Labor Day celebrates American workers
September 6, 2021
Labor day is one of the most forgotten national holidays. It is more often regarded as a day off of work or school, rather than the celebration of American workers. Labor Day has a rich past and a great significance to American workers.
There is no clear creator of Labor Day. Some historians credit Peter J. McGuire, a co-founder of the American Federation of Labor, while others argue that Matthew Maguire, a secretary of the Central Labor Union, proposed the holiday.
The first Labor Day was celebrated on Tuesday, Sept. 5, 1882, in New York City. Planned by the City Central Union, it was both a celebration of workers and a protest to adopt the 8-hour workday. Thousands of people celebrated with picnics, concerts, marches, and political speeches.
The idea of Labor Day spread all across the country. By 1894, 24 states celebrated the holiday. On June 28, 1894, President Grover Cleveland signed a law making Labor Day a national holiday on the first Monday of September.

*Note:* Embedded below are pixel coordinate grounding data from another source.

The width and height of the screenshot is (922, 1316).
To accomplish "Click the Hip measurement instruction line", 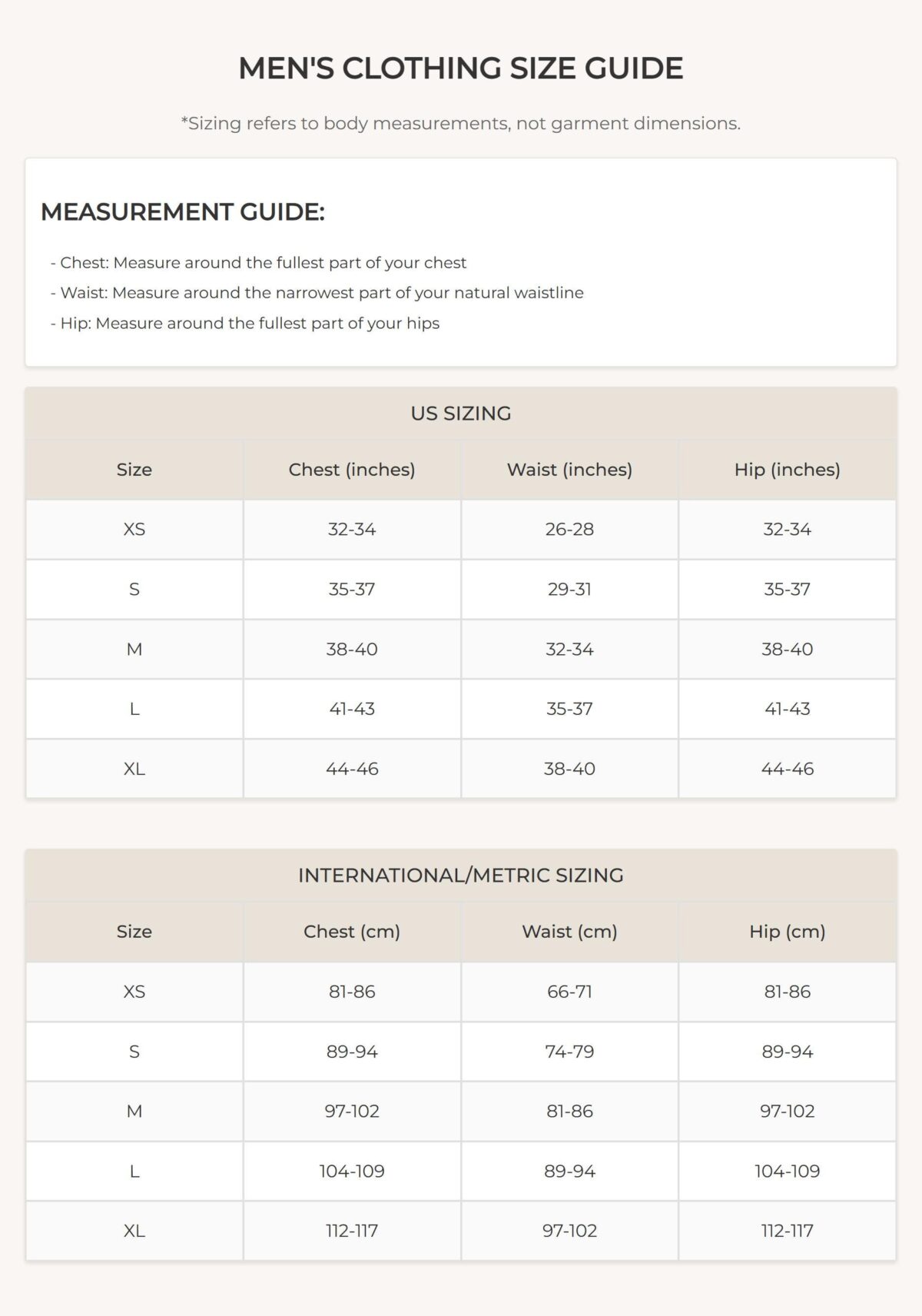I will coord(244,324).
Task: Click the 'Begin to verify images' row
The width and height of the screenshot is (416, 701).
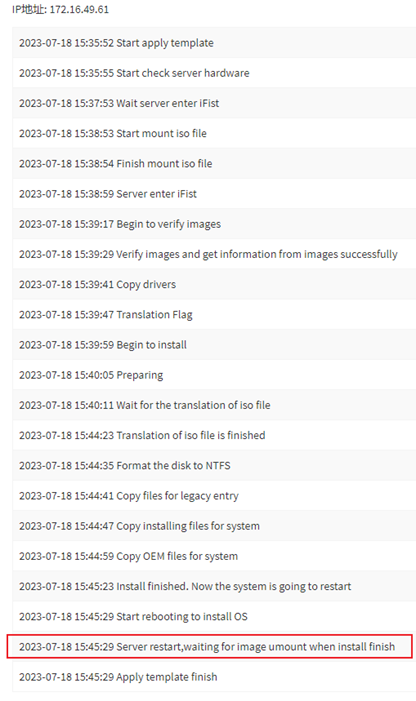Action: click(x=214, y=224)

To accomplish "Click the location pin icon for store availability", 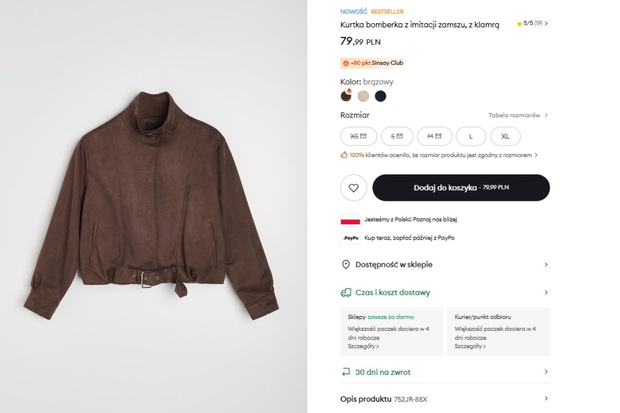I will (x=346, y=265).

It is important to recognize the history of worker’s rights in America when talking about Labor Day. During the Industrial Revolution, people worked 12-hour shifts and seven-day weeks. Instead of going to school, children spent their time in mills, factories, and mines. Workers were paid very little and had no rights.
With the mobilization of labor unions in the 1800s, American workers organized strikes and rallies to renegotiate hours and pay. They fought for things that are commonplace today, like health insurance, vacation time, and sick leave. Labor Day has helped citizens grow to have rights in the workforce.
The idea of celebrating workers is not unique to America, many countries all around the world celebrate May Day. May Day is International Worker’s Day, its creation was directly inspired by Labor Day. Labor Day has been historically significant for workers rights, which have come a long way since Labor Day was first introduced all around the globe. The American holiday celebrates the resilience and history of the American workforce.